Parecía un juego de niños. De hecho, en ese instante, lo era. Santiago*, junto a sus siete amigos, halaban el lazo para traer desde el otro lado de la quebrada Doña María, en límites de Itagüí y San Antonio de Prado, una cabina de madera para intentar pasar y seguir su caminata hacia el pico El Manzanillo.
“¡Don Hernán!”, gritaron los niños a la espera de quien habita una casa vieja de tablas a punto de colapsar por cuenta de los años y el invierno, aparezca para liberar el improvisado sistema de transporte, carga y turismo.

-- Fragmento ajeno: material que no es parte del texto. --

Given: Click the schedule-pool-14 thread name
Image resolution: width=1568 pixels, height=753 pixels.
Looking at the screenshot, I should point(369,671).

Luego de tres largos minutos de espera apareció Hernán Patiño, un desplazado desde hace cinco años de Caucasia, luego de que un grupo armado ilegal, el cual dice no reconoció del susto, lo obligó a salir de su casa y dejar sus pertenencias y animales.
Junto a él, iba su nieto, Andrés Feria Patiño, de 6 años de edad. Él, un poco serio, miraba atento como Santiago coordinaba el viaje de sus demás compañeros. El mismo viaje que él realiza cada mañana y medio día para ir y regresar de su colegio, la Institución Educativa Ángela Restrepo Moreno, en la vereda Pradera de San Antonio de Prado.
Según don Hernán el paso por allí era a través de un puente colgante, el cual la corriente se lo llevaba cada vez que la Doña María aumentaba su caudal por cuenta de los fuertes aguaceros. Esto, los obligaba a bajar por el barranco y pasar las aguas de piedra en piedra, muchas veces sin éxito.
Una polea, un cable y unas tablas de madera se convirtieron luego en el único e ingenioso medio de transporte para los diez habitantes de esta aislada vereda de Itagüí. Aunque las líneas J y K del metro sirvieron de inspiración, Hernán no tuvo asesoría de la ingeniera francesa, tan solo lo impulsó la necesidad de tener como pasar a su familia y su alimento, así como el de los caballos, cerdos y perros.
“Este es el metrocable”, responde sin titubear Santiago cuando se le pregunta cómo se llama este sistema. Luego de indicarle a dos de sus compañeras como montarse, los impulsa para llegar a su destino. “¡No miren pa’ abajo!”, les advierte.
De dos en dos fueron pasando los pequeños, algunos con temor ante la inminente posibilidad de que alguna tabla ceda o que el cable, ese que ya se han intentado robar, se reviente producto del desgaste. “Eso aguanta mucho peso, por lo menos 80 kilos”, da un parte de tranquilidad Hernán, quien mantiene pendiente por si necesitan de su ayuda.
Santiago y su profesor son los últimos en pasar. “Profe, métase pues que yo lo impulso”, le dice. El docente, incrédulo, ingresa a la cabina y sin que pudiera acomodarse, Santiago corre empujándola y antes de terminar el barranco salta hacia ella para emprender el viaje.
Suelta la carcajada, mientras el profesor se aferra a una de las tablas. Para Santiago ha sido el mejor viaje, volar sobre la quebrada y ver a su profe asustado. Al otro lado, Andrés, el cotidiano pasajero del “metrocable”, supervisa que su único medio de transporte llegue intacto para poder seguir viajando en él a su escuela, esa que queda a 20 pasos, pero que sin la cabina, sería casi imposible ir a estudiar.